[Opening The data section]

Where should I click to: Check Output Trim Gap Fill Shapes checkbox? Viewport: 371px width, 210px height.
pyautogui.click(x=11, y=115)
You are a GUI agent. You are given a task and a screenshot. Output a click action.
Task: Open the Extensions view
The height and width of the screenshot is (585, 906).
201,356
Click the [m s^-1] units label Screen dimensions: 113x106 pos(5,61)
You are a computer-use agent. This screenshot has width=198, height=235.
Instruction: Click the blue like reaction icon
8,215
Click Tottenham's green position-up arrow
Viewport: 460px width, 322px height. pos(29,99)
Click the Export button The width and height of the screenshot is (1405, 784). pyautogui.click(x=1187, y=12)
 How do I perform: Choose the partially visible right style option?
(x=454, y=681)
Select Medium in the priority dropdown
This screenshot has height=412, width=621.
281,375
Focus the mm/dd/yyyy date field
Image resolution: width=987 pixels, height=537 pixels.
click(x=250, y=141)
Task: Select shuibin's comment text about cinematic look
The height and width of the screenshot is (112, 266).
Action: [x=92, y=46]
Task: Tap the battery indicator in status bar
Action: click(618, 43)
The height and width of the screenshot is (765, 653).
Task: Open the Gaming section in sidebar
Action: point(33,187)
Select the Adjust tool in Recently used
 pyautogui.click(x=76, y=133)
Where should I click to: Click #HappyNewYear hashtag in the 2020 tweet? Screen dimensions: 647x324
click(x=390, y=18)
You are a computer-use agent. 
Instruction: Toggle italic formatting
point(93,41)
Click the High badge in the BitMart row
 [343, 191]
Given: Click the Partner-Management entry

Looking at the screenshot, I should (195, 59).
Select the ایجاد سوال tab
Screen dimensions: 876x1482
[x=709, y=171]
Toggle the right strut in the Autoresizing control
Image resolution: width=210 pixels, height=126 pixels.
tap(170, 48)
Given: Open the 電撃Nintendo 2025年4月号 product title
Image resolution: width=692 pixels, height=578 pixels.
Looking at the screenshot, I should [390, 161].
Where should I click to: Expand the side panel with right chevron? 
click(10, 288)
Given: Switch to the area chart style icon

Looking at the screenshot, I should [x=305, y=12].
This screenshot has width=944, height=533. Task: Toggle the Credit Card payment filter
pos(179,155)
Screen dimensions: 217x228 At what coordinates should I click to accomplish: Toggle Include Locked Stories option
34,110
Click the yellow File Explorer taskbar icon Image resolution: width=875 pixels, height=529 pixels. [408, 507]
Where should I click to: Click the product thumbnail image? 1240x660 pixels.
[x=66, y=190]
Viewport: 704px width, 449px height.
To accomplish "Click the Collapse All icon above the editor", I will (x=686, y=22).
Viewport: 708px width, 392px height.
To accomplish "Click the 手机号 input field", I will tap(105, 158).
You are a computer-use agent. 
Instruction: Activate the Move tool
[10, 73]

[Closing The data section]

▶ [Brief]: Please copy the lines in the records above between the one holding "You are a computer-use agent. This" and the one holding "Focus the mm/dd/yyyy date field", inclusive, exactly and with no other line.

▶ [Written response]:
You are a computer-use agent. This screenshot has width=198, height=235.
Instruction: Click the blue like reaction icon
8,215
Click Tottenham's green position-up arrow
Viewport: 460px width, 322px height. pos(29,99)
Click the Export button The width and height of the screenshot is (1405, 784). pyautogui.click(x=1187, y=12)
 How do I perform: Choose the partially visible right style option?
(x=454, y=681)
Select Medium in the priority dropdown
This screenshot has height=412, width=621.
281,375
Focus the mm/dd/yyyy date field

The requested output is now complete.